------ Input

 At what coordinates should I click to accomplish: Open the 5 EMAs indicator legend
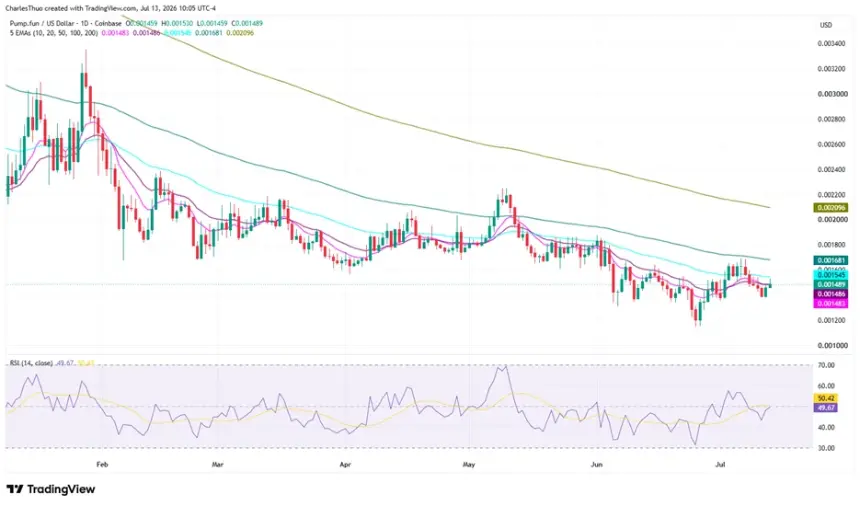pos(54,33)
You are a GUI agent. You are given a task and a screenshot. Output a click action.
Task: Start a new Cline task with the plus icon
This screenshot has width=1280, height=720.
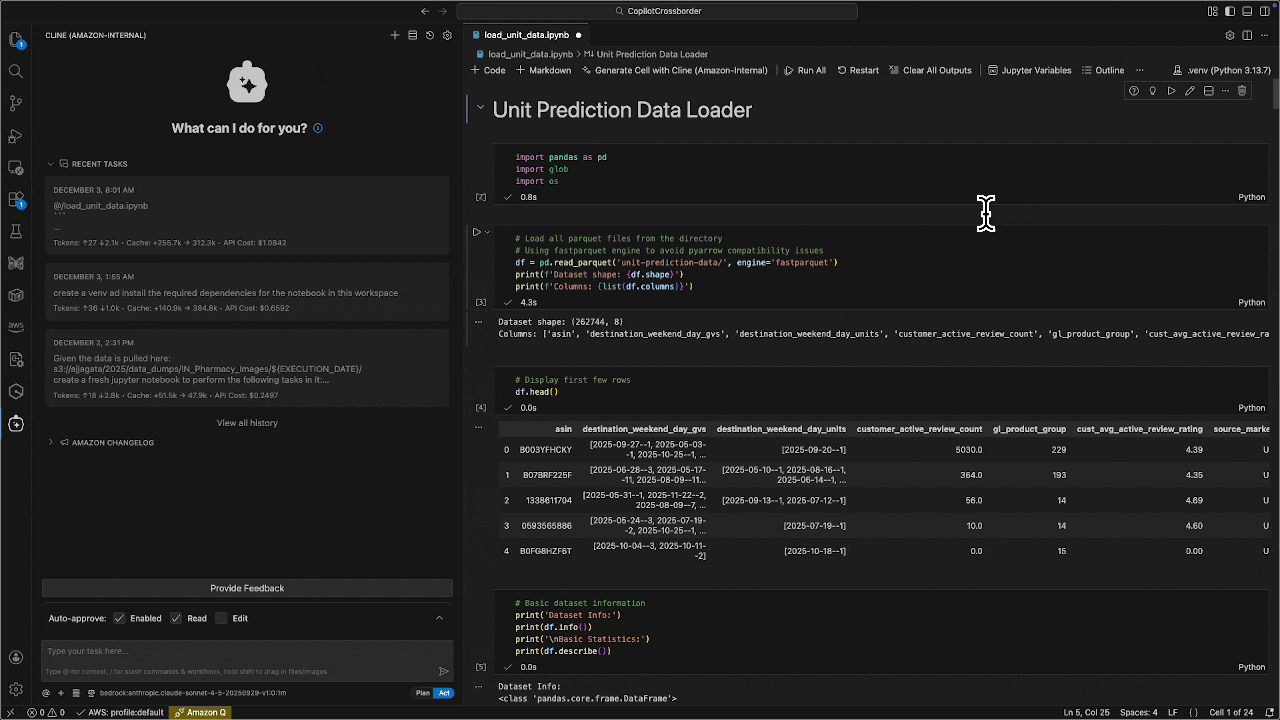[395, 35]
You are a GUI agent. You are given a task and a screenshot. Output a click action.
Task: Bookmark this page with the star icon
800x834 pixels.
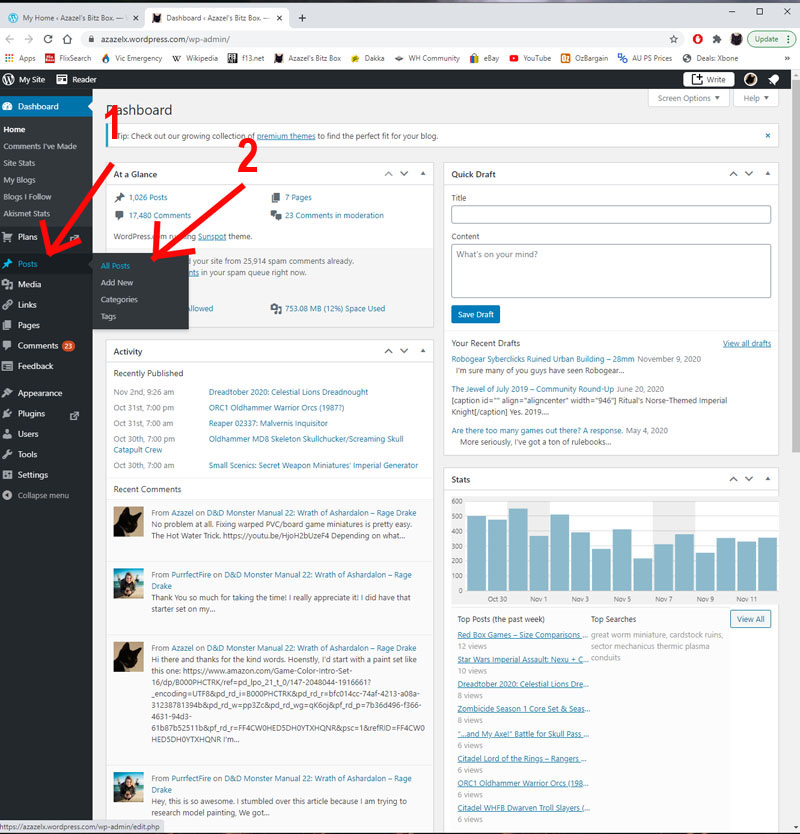point(674,39)
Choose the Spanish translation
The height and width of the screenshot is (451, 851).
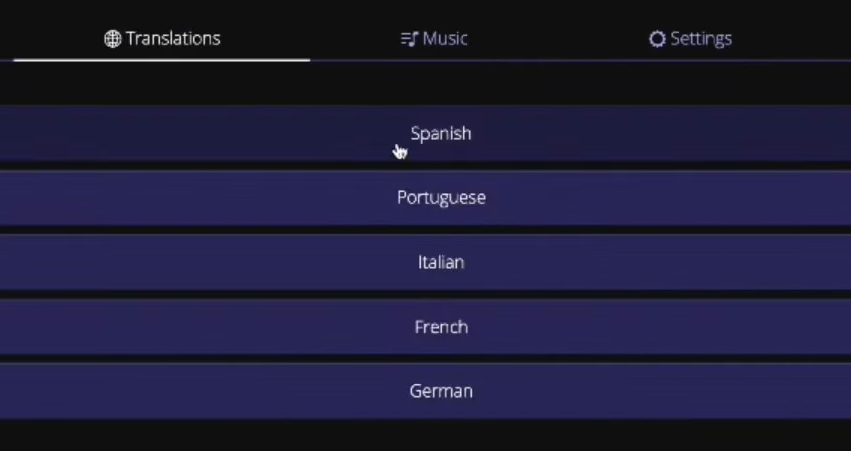tap(426, 133)
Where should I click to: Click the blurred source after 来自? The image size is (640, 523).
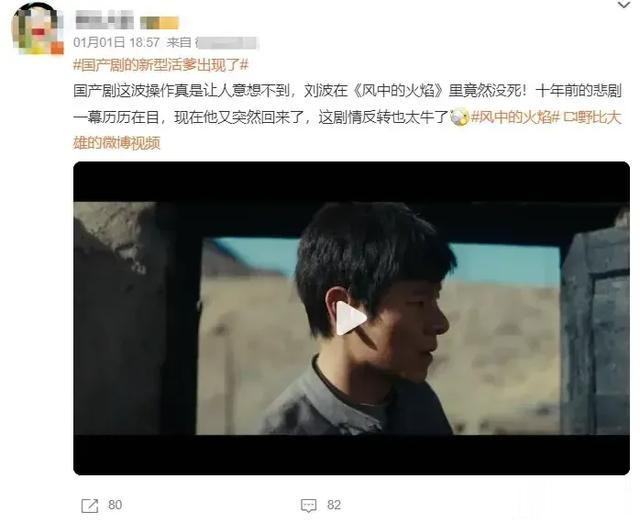point(227,43)
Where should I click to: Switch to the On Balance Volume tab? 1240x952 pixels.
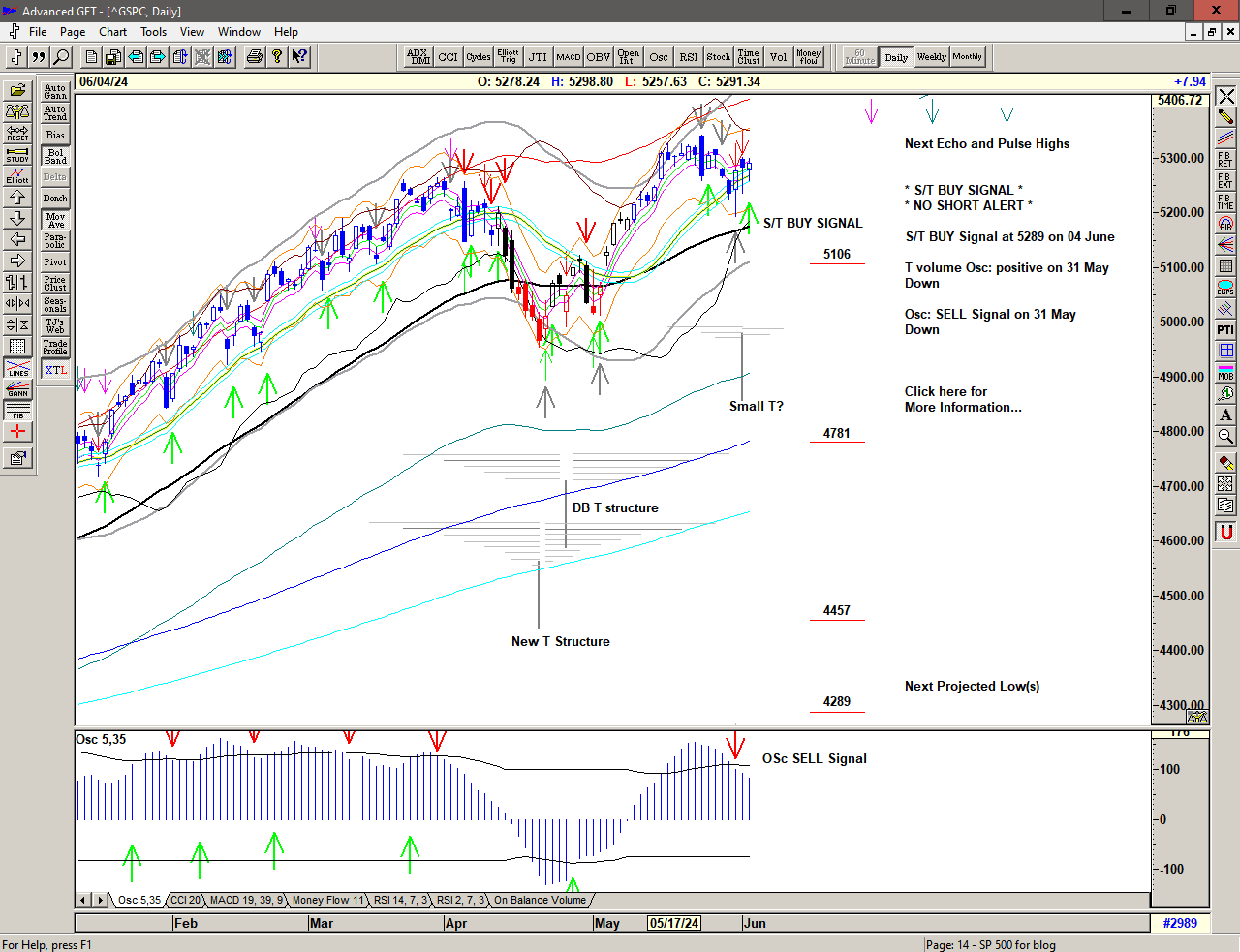pyautogui.click(x=540, y=900)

------------

-- Work instructions --
Please print each entry exactly as it stands, without the pictures.

-- Your response --
 At what coordinates should I click to accomplish: Open the 5 EMAs indicator legend
pos(54,33)
You are a GUI agent. You are given a task and a screenshot. Output a click action.
Task: Start a new Cline task with the plus icon
This screenshot has width=1280, height=720.
[395, 35]
You are a GUI agent. You are given a task and a screenshot. Output a click action.
Task: Bookmark this page with the star icon
800x834 pixels.
point(674,39)
Choose the Spanish translation
The height and width of the screenshot is (451, 851).
tap(426, 133)
Where should I click to: Click the blurred source after 来自? The image size is (640, 523).
point(227,43)
Where should I click to: Switch to the On Balance Volume tab? 1240x952 pixels.
pyautogui.click(x=540, y=900)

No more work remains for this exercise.